- [TEKS]
========
TRIBUNNEWS, JAKARTA - Pengacara yang juga praktisi hukum, Maqdir Ismail, mendorong perubahan atau revisi dalam Kitab Undang-Undang Hukum Acara Pidana (KUHAP).
Maqdir mengusulkan agar penahanan tersangka baru dilakukan setelah pengadilan menjatuhkan vonis.
Hal ini diungkapkannya setelah mengikuti rapat dengar pendapat dengan Komisi III DPR RI terkait rancangan KUHAP di gedung DPR RI, Senayan, Jakarta, Rabu (5/3/2025).
“Jadi gini ya, ini saya kira satu hal yang harus kita lihat bahwa yang terjadi sekarang ini, proses penahanan itu selalu dilakukan karena ada kekhawatiran dari penyidik (bahwa tersangka) akan melarikan diri, menghilangkan barang bukti, dan mengulangi perbuatan. Kekhawatiran ini sangat subjektif, sehingga menurut saya, ini yang harus dicegah supaya penahanan-penahanan tidak dilakukan dengan alasan adanya kekhawatiran,” kata Maqdir Ismail.
Maqdir berpendapat bahwa penahanan kepada tersangka seharusnya hanya dilakukan terhadap individu yang telah terbukti bersalah dan dijatuhi hukuman oleh pengadilan.
“Oleh karena itu, saya sih berpendapat seperti yang saya sampaikan tadi adalah, penahanan itu sebaiknya dilakukan ketika orang sudah menjalani hukuman. Dalam arti bahwa hanya orang yang sudah dihukum yang boleh ditahan,” kata dia.
Baca juga: Mahfud Sebut Prabowo Bisa Kena Pasal 55 KUHP karena Ampuni Koruptor, Prof Romli Beri Tanggapan
Ia menegaskan perlunya pembatasan penahanan terhadap tersangka, kecuali dalam kondisi khusus.
Misalnya tersangka yang tidak memiliki tempat tinggal tetap atau sering melakukan tindak pidana (residivis).
“Tetapi kalau seandainya orang-orang yang tidak diketahui tempat tinggalnya, tidak mempunyai tempat tinggal, dan orang yang memang dikenal sebagai orang yang sering berbuat atau melakukan tindak pidana, melakukan kejahatan, memang terhadap hal seperti ini harus dilakukan juga penahanan-penahanan,” imbuhnya.
Maqdir mendesak revisi KUHP karena menilai undang-undang saat ini belum sepenuhnya melindungi hak-hak warga negara.
========
- [BAHAN TERKUMPUL]
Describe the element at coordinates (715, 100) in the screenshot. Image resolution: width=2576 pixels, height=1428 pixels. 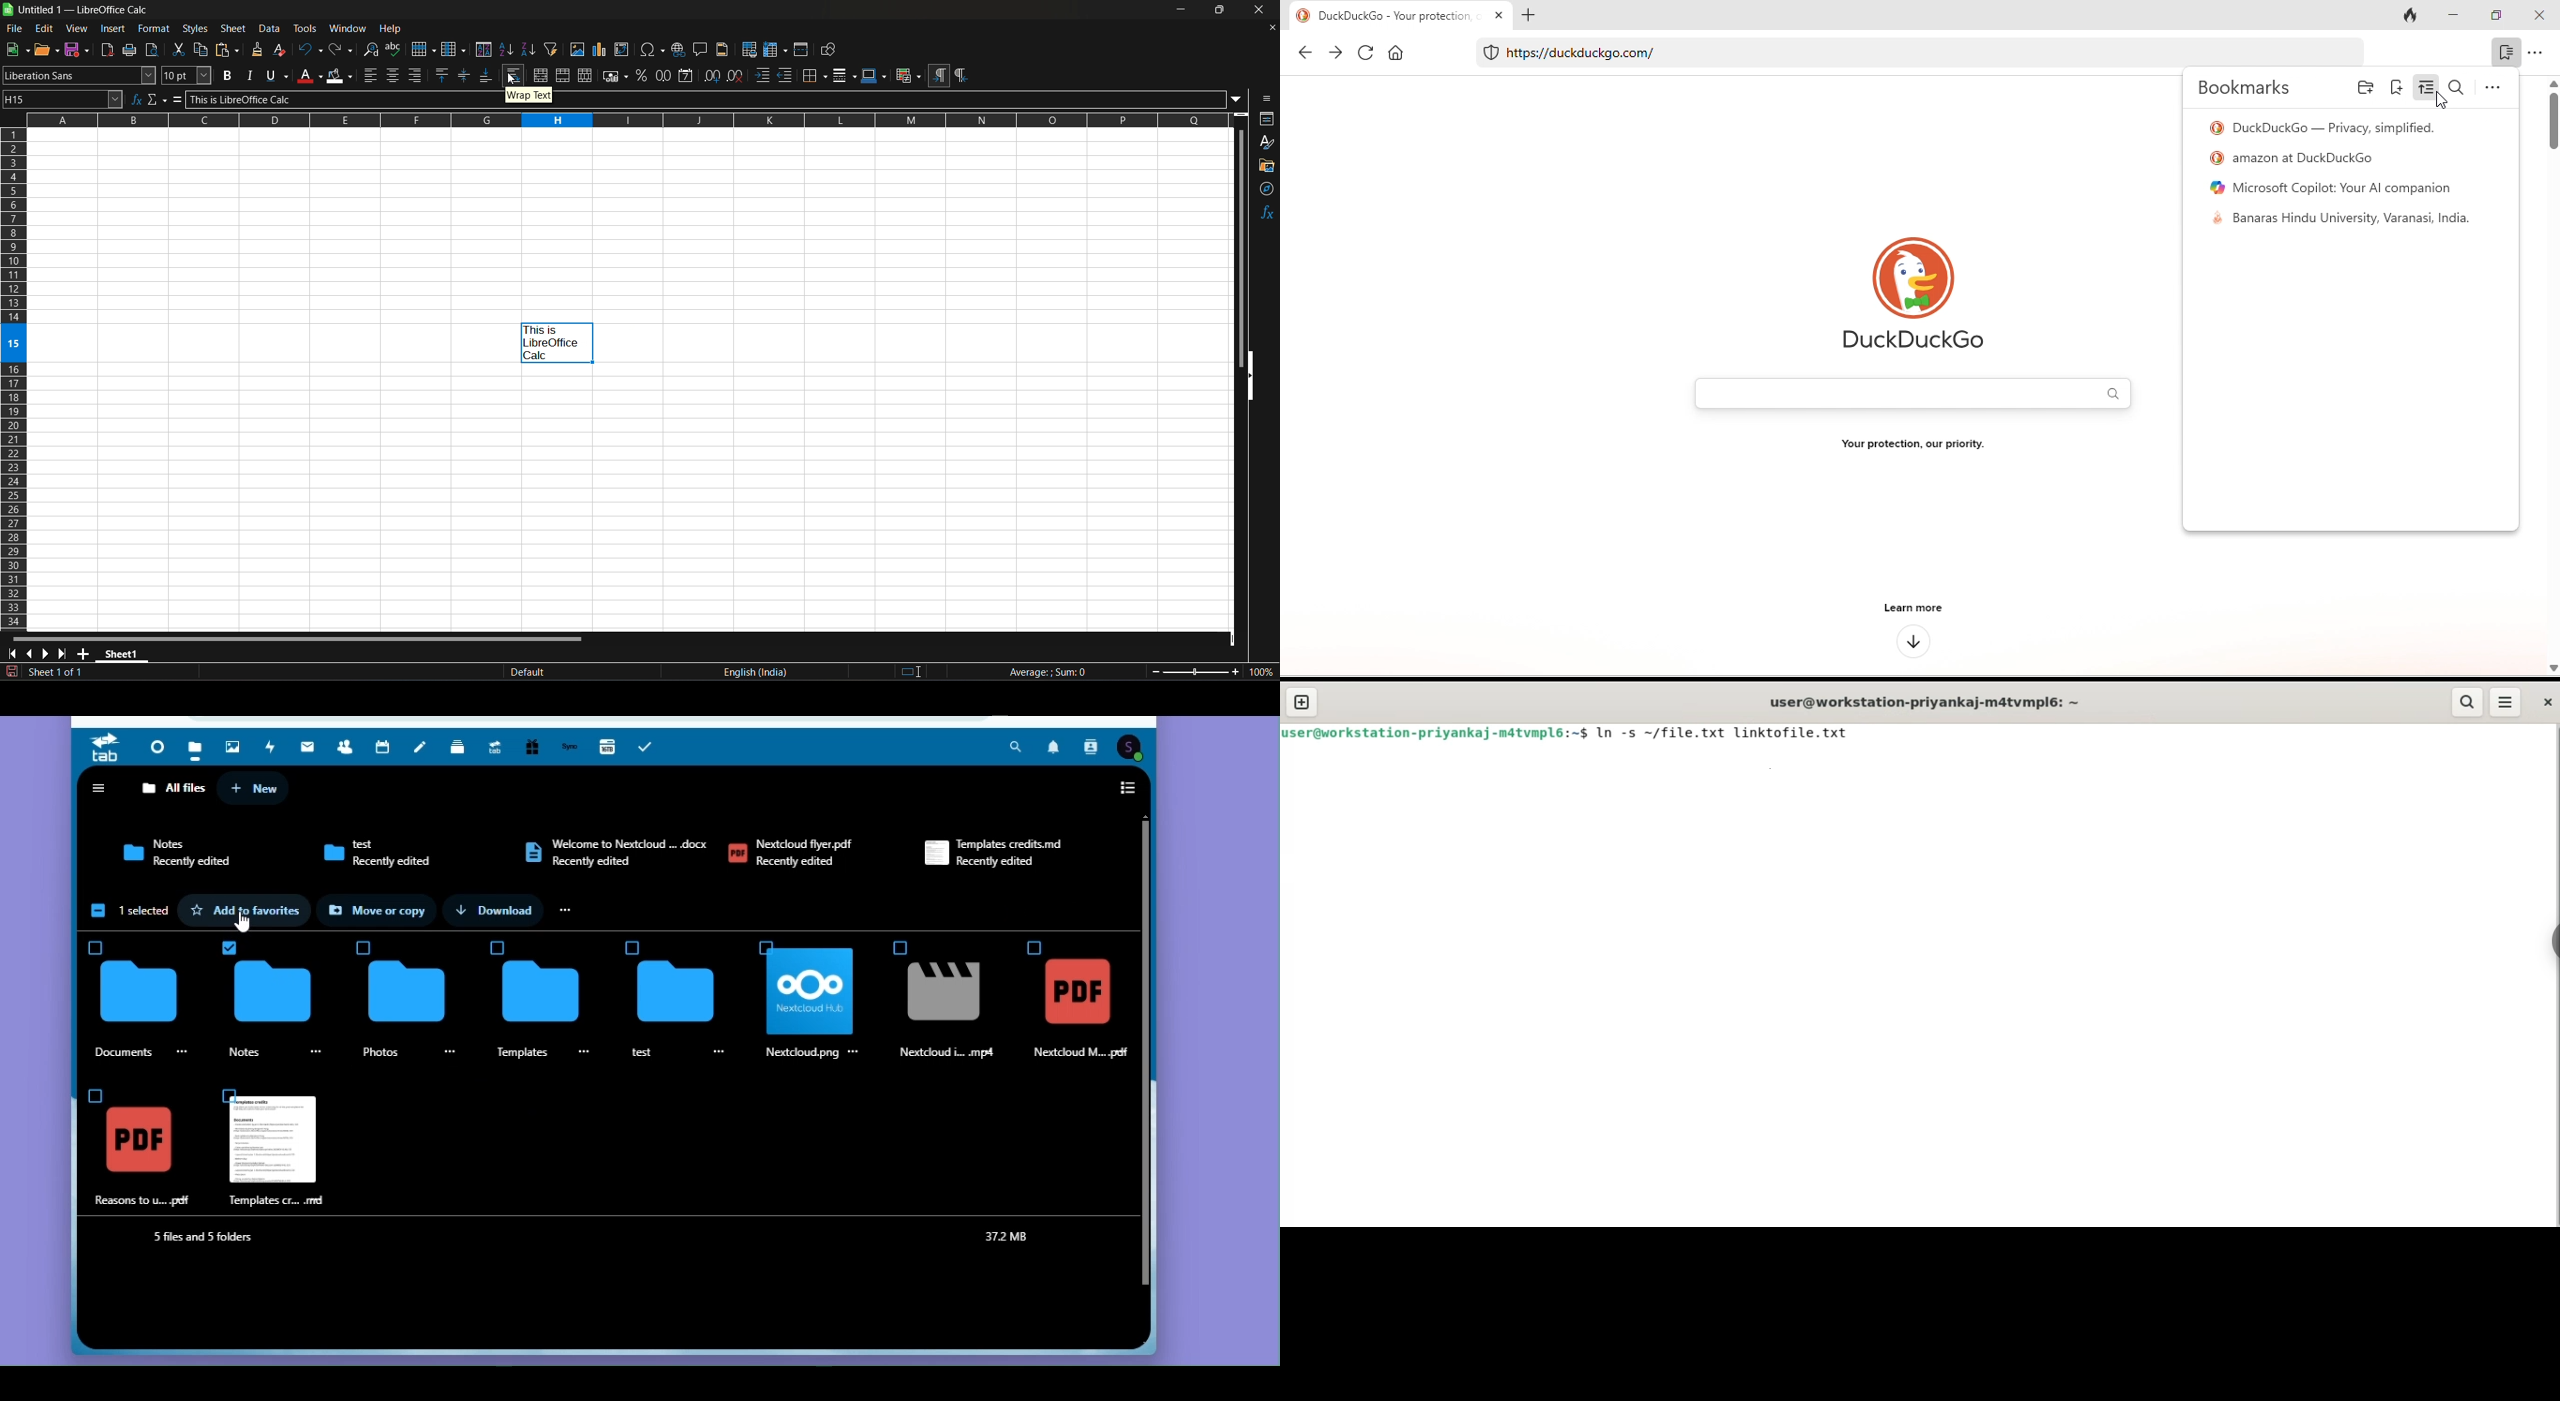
========
- [INSTRUKSI TUGAS 1]
Menurut teks tentang revisi KUHAP, kapan Maqdir Ismail mengusulkan agar penahanan tersangka baru dilakukan?
- [INSTRUKSI TUGAS 2]
Tuliskan kembali dengan tepat bagian teks tentang revisi KUHAP yang dimulai dari "TRIBUNNEWS, JAKARTA - Pengacara" dan diakhiri dengan "pengadilan menjatuhkan vonis.".

- [JAWABAN TERTULIS 1]
Setelah pengadilan menjatuhkan vonis.

- [JAWABAN TERTULIS 2]
TRIBUNNEWS, JAKARTA - Pengacara yang juga praktisi hukum, Maqdir Ismail, mendorong perubahan atau revisi dalam Kitab Undang-Undang Hukum Acara Pidana (KUHAP).
Maqdir mengusulkan agar penahanan tersangka baru dilakukan setelah pengadilan menjatuhkan vonis.